1. Administrative model for the Norwegian top level domains

The administrative model defines the roles and responsibilities of the different entities involved in the administration of the Norwegian TLDs. In doing so, it delineates the relationship between the registry, the government and the rest of the Internet community (whom the TLD should serve). The model also defines by whom and by which process the domain name policy is created and modified. Administrative models come in many shapes and flavours. At one end of the spectrum we find the registries that are firmly placed within the public sector, some of them with a domain name policy set in law or regulation. These have the advantage of both stability and fitting in with the existing legal and governmental structure in a clear and well-defined way. However, the somewhat complex procedures required of all public sector bodies (especially if they want to change a law/regulation) can make it a challenge for such registries to keep up with the demands of speed and flexibility from the ever-changing world of the Internet. At the other end of the spectrum are the purely private sector registries. Most of these define their domain name policy through some process of consultation with the local community, and enforce it through private law contracts. This gives room for flexibility and efficiency. Although these registries have usually operated responsibly and in the service of society, the question is occasionally raised of how to ensure that this remains so in the future. The administrative model for the .no domain aims for the middle of this spectrum. It combines a domain name policy set by the registry (in consultation with the Norwegian community) with a high-level administrative framework set by the Norwegian government through regulation. Added to this mix is a private sector registry that is owned by the Norwegian state. The model was formalized in 2003 through the creation of a Domain Name Regulation, issued pursuant to the Electronic Communications Act, and continued the existing practice developed during the years in which UNINETT had been the registry for .no. The administrative model applies to all three Norwegian TLDs, but as .sj and .bv has not yet been opened for registration, it has so far only been implemented for .no. basic model The basis for the model is that there are three separate functions, that relate to each other in certain ways:
Operative function
performs a given task
Framework function
sets the framework for the operative function
Supervisory function
supervises the other functions
This is a basic three-way division of roles which is also used in other contexts: the system comprising parliament, government and courts of law is one of the more familiar tripartite divisions.
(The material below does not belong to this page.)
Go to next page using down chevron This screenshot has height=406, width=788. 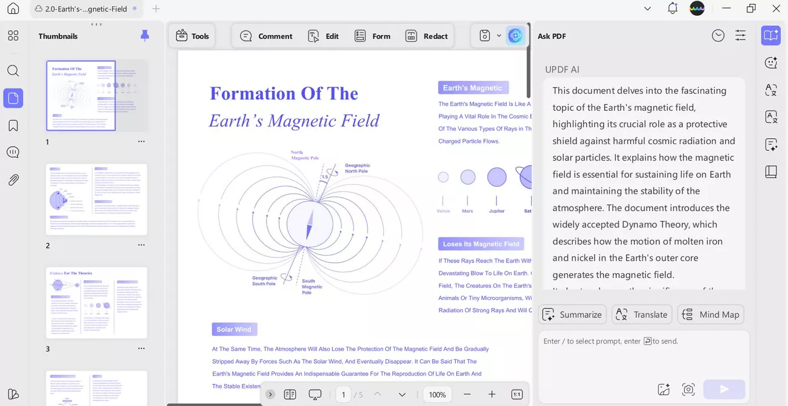click(x=402, y=394)
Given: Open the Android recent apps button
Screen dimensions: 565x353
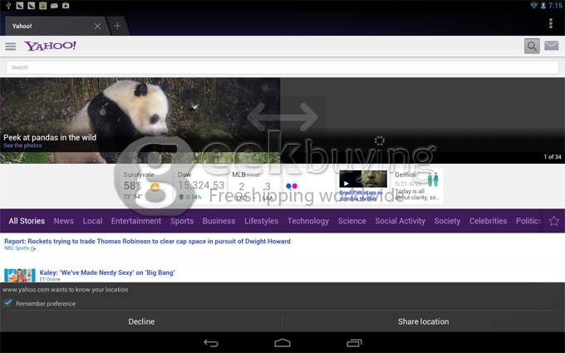Looking at the screenshot, I should [355, 343].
The administrative model for .no

The three-way division into operative, framework and supervisory function can take place on several levels. In the administrative model for the .no domain, the division takes place at two levels, linked by an entity which concurrently carries out both a framework and an operative function.

Illustration of the .no (public) adminsitration

Framework function: Norwegian authorities This function sets the high-level framework for the administration of all Norwegian TLDs. The main items covered in the framework are the requirements for the process used to develop the domain name policy, the minimum requirements that a registry administering a TLD has to fulfil, and the consequences if the registry does not fulfil those requirements. The framework function is primarily performed by the Norwegian Ministry of Transport and Communications, by defining the framework in the Domain Name Regulation. Additionally, limits beyond those laid down by the Ministry may follow from general Norwegian law, nationally transposed EU Directives and any other applicable international standards that Norway adheres to.
Supervisory function: Norwegian parliament When laws are created, procedures exist to ensure that they are created through a proper process, and are consistent with the pre-existing legislation. These procedures inhere primarily in the Norwegian Parliament's enactment of new statutes. Regulations can only be created pursuant to the relevant Acts. This means that in principle the high-level supervisory function in relation to the Domain Name Regulation (and other relevant legislation making up the high-level framework) is held by the Norwegian Parliament.
Operative function and framework function: The local Internet community This is the community that the .no domain serves. Use of the Internet in Norway has grown to such an extent that this community de facto encompasses the vast bulk of Norwegian society. The Internet community is, in effect, ultimately responsible for shaping the domain name policy for the .no domain within the high-level framework. As such, it performs an operative function in relation to the left triangle. At the same time, it performs a framework function for the right triangle, since it creates the rules according to which the registry registers domain names. As the Norwegian Internet community is not a legal entity, the task of drafting the domain name policy is formally placed with the .no domain registry. The latter is the organization legally responsible for the registration rules and other parts of the domain name policy for .no. The high-level framework (the Domain Name Regulation) requires input to be gathered from the government and the user's representatives before changes are made in the domain name policy. In practice, this is implemented by the registry acting as a secretariat, drafting proposals for changes in the domain name policy which are then put forward for feedback from the Internet community. A policy advisory council (Norpol) with representatives from the private sector, the government, Internet industry, consumer authorities and other relevant parties, helps to ensure that the domain name policy is always adapted to the needs of the Internet community. In addition, a public inquiry is held before any major changes are made to the domain name policy.
Supervisory function: The Norwegian Communications Authority The Norwegian Communications Authority (Nkom) supervises the process whereby the domain name policy for .no is created or modified. It also checks that the registry complies with both frameworks applicable to it - the Domain Name Regulation and the domain name policy for .no. In addition, a dispute resolution body has been created which functions as an appeal board in relation to the individual decisions that the registry makes regarding domain names under .no. The dispute resolution body also handles disputes between domain name holders and third parties who feel that their rights have been infringed upon, but this task is not part of its supervisory function in relation to the administration of the .no domain. As the entity inhabiting the main supervisory role, Nkom has a responsibility for checking that the dispute resolution body complies with the same frameworks as the registry.
Operative function: Norid This function administers the .no domain within the applicable frameworks. The primary tasks for the operative function are processing applications and operating the .no zone. The function is performed by the registry for the .no domain, Norid. Norid follows a principle of only handling the essential core tasks in-house, while the other tasks are left to companies who offer registrar services under contract with Norid and compete with each other to offer the best possible service to the applicants.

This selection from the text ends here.